**DATASET RECORDS**

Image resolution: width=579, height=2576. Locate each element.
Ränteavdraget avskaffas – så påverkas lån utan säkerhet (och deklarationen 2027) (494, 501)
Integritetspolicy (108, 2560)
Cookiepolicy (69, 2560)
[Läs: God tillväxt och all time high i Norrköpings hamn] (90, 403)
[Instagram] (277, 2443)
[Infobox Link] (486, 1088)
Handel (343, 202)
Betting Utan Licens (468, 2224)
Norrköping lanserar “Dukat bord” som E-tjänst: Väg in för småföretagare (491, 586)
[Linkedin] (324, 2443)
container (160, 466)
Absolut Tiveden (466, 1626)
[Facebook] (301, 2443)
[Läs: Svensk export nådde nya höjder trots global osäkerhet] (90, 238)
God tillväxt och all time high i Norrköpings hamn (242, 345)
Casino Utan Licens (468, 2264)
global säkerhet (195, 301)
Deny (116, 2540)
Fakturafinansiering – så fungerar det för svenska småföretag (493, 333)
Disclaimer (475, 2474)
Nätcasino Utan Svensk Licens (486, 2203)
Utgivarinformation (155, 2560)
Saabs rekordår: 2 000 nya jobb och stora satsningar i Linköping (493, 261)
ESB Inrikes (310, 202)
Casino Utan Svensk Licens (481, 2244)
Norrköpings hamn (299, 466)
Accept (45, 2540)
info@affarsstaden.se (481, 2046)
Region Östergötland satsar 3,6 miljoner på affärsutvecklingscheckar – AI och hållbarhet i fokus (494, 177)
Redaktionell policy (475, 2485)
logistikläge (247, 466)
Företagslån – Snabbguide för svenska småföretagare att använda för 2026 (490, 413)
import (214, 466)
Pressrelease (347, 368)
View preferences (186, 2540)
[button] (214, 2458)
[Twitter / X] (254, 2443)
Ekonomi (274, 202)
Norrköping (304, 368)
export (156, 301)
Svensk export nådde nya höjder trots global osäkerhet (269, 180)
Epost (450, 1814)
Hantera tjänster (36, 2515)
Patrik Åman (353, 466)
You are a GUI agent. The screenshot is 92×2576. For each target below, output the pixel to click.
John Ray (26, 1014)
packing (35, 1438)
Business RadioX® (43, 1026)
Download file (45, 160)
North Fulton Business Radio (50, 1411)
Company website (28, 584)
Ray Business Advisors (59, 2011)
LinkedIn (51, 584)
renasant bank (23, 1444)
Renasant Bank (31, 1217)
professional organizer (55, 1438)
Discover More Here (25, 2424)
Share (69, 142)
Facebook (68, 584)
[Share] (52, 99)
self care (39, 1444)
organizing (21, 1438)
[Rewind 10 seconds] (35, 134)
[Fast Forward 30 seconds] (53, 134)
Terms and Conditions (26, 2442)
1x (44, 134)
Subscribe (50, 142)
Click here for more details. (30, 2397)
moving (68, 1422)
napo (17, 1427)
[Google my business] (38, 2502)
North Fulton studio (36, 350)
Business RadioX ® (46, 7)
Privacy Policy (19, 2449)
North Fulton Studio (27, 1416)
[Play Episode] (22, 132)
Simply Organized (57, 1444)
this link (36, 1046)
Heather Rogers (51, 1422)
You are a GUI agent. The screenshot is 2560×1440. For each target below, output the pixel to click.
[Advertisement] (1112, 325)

**YOUR OBJECTIVE**
Recast all of the material above as a Markdown table with two columns, Row and Line. Put each line in its own numbered row and leave out any blank lines.

**FULL OUTPUT**
| Row | Line |
|---|---|
| 1 | Image resolution: width=579, height=2576. Locate each element. |
| 2 | Ränteavdraget avskaffas – så påverkas lån utan säkerhet (och deklarationen 2027) (494, 501) |
| 3 | Integritetspolicy (108, 2560) |
| 4 | Cookiepolicy (69, 2560) |
| 5 | [Läs: God tillväxt och all time high i Norrköpings hamn] (90, 403) |
| 6 | [Instagram] (277, 2443) |
| 7 | [Infobox Link] (486, 1088) |
| 8 | Handel (343, 202) |
| 9 | Betting Utan Licens (468, 2224) |
| 10 | Norrköping lanserar “Dukat bord” som E-tjänst: Väg in för småföretagare (491, 586) |
| 11 | [Linkedin] (324, 2443) |
| 12 | container (160, 466) |
| 13 | Absolut Tiveden (466, 1626) |
| 14 | [Facebook] (301, 2443) |
| 15 | [Läs: Svensk export nådde nya höjder trots global osäkerhet] (90, 238) |
| 16 | God tillväxt och all time high i Norrköpings hamn (242, 345) |
| 17 | Casino Utan Licens (468, 2264) |
| 18 | global säkerhet (195, 301) |
| 19 | Deny (116, 2540) |
| 20 | Fakturafinansiering – så fungerar det för svenska småföretag (493, 333) |
| 21 | Disclaimer (475, 2474) |
| 22 | Nätcasino Utan Svensk Licens (486, 2203) |
| 23 | Utgivarinformation (155, 2560) |
| 24 | Saabs rekordår: 2 000 nya jobb och stora satsningar i Linköping (493, 261) |
| 25 | ESB Inrikes (310, 202) |
| 26 | Casino Utan Svensk Licens (481, 2244) |
| 27 | Norrköpings hamn (299, 466) |
| 28 | Accept (45, 2540) |
| 29 | info@affarsstaden.se (481, 2046) |
| 30 | Region Östergötland satsar 3,6 miljoner på affärsutvecklingscheckar – AI och hållbarhet i fokus (494, 177) |
| 31 | Redaktionell policy (475, 2485) |
| 32 | logistikläge (247, 466) |
| 33 | Företagslån – Snabbguide för svenska småföretagare att använda för 2026 (490, 413) |
| 34 | import (214, 466) |
| 35 | Pressrelease (347, 368) |
| 36 | View preferences (186, 2540) |
| 37 | [button] (214, 2458) |
| 38 | [Twitter / X] (254, 2443) |
| 39 | Ekonomi (274, 202) |
| 40 | Norrköping (304, 368) |
| 41 | export (156, 301) |
| 42 | Svensk export nådde nya höjder trots global osäkerhet (269, 180) |
| 43 | Epost (450, 1814) |
| 44 | Hantera tjänster (36, 2515) |
| 45 | Patrik Åman (353, 466) |
| 46 | You are a GUI agent. The screenshot is 92×2576. For each target below, output the pixel to click. |
| 47 | John Ray (26, 1014) |
| 48 | packing (35, 1438) |
| 49 | Business RadioX® (43, 1026) |
| 50 | Download file (45, 160) |
| 51 | North Fulton Business Radio (50, 1411) |
| 52 | Company website (28, 584) |
| 53 | Ray Business Advisors (59, 2011) |
| 54 | LinkedIn (51, 584) |
| 55 | renasant bank (23, 1444) |
| 56 | Renasant Bank (31, 1217) |
| 57 | professional organizer (55, 1438) |
| 58 | Discover More Here (25, 2424) |
| 59 | Share (69, 142) |
| 60 | Facebook (68, 584) |
| 61 | [Share] (52, 99) |
| 62 | self care (39, 1444) |
| 63 | organizing (21, 1438) |
| 64 | [Rewind 10 seconds] (35, 134) |
| 65 | [Fast Forward 30 seconds] (53, 134) |
| 66 | Terms and Conditions (26, 2442) |
| 67 | 1x (44, 134) |
| 68 | Subscribe (50, 142) |
| 69 | Click here for more details. (30, 2397) |
| 70 | moving (68, 1422) |
| 71 | napo (17, 1427) |
| 72 | [Google my business] (38, 2502) |
| 73 | North Fulton studio (36, 350) |
| 74 | Business RadioX ® (46, 7) |
| 75 | Privacy Policy (19, 2449) |
| 76 | North Fulton Studio (27, 1416) |
| 77 | [Play Episode] (22, 132) |
| 78 | Simply Organized (57, 1444) |
| 79 | this link (36, 1046) |
| 80 | Heather Rogers (51, 1422) |
| 81 | You are a GUI agent. The screenshot is 2560×1440. For each target below, output the pixel to click. |
| 82 | [Advertisement] (1112, 325) |